Chcesz coś przeczytać? A może właśnie w tą grudniową pogodę leżysz pod kocem w łóżku? Albo co gorsza… masz zastój czytelniczy i chcesz sprawić, żeby jak najszybciej minął? Tak się składa, że może właśnie znalazłeś/-aś „lekarstwo” na swoje problemy. Z przyjemnością przedstawiam wam książkę Korekta autorstwa Igi Majak, wydaną nakładem Novae Res w październiku 2024 roku.
Pewnego dnia w warszawskim wydawnictwie zostają odnalezione zwłoki prezesa. Nikt nie wie, jak to się stało i kto jest sprawcą zbrodni. Niestety sytuacja dotknęła niewłaściwą firmę, ponieważ w wydawnictwie pracują specyficzne jednostki, które najchętniej same rozgryzłyby tę zagadkę. Jest wśród nich redaktorka Agata, którą można by nazwać główną bohaterką książki. Jej intrygi i szukanie dziury w całym nie są czymś nowym.
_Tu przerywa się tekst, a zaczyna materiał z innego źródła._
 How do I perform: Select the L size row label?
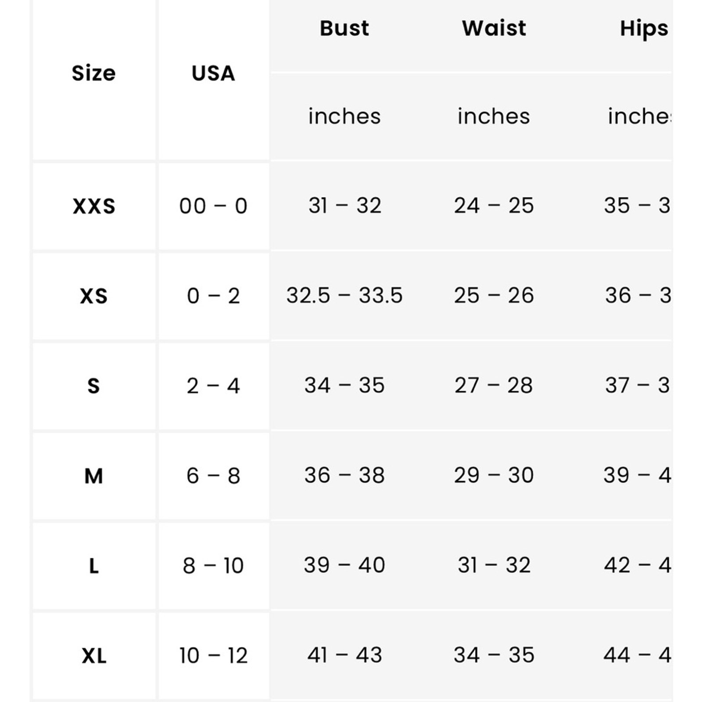[x=94, y=566]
Jest to książka, która łączy w sobie aż trzy gatunki – kryminał, obyczaj, a nawet i romans, ponieważ główna bohaterka nie próżnuje. To pozycja dla osób, które uwielbiają zabawne, sarkastyczne dialogi oraz czarny humor, którego tutaj nie brakuje. Odniosłam wrażenie, że autorka musi być mistrzynią sarkazmu, ponieważ w tej powieści aż wylewał się on z kartek. Czasami nawet można było zapomnieć, że w piwnicy firmy został znaleziony trup. Ponadto mamy tutaj wiele informacji o pracy w wydawnictwie, więc jeśli chcesz się dobrze bawić, a przy tym dowiedzieć się jak wygląda praca nad wydawaniem książek to trafiłeś na dobrą pozycje.
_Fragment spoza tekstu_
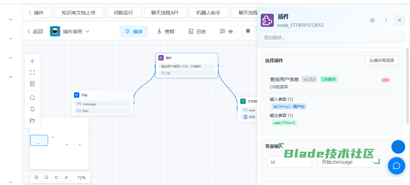Click the 从插件库选择 button

point(381,60)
Autorka pisze bardzo prostym, klarownym językiem. Dialogi są ciekawe – a najlepsze te, kiedy bohaterowie sobie dogryzają albo ma miejsce kłótnia. Opisy nie zanudzają i są wystarczająco konkretne, żeby zrozumieć fabułę. Samą książkę czyta się bardzo szybko, bo objętościowo jest krótka. Idealnie nada się na tzw. „wieczór z książką” albo „na pojedyncze posiedzenie”. Nawet jeśli by się wam nie spodobała to nie będziecie żałować, że zmarnowaliście swój czas.
Jednak czy jest to książka wybitna, do której będziecie wracać i myśleć o niej po nocach. Odpowiedź brzmi – niestety nie, ale sprawdzi się ona przy zastoju czytelniczym czy na prezent na mikołajki lub święta, które nadchodzą wielkimi krokami.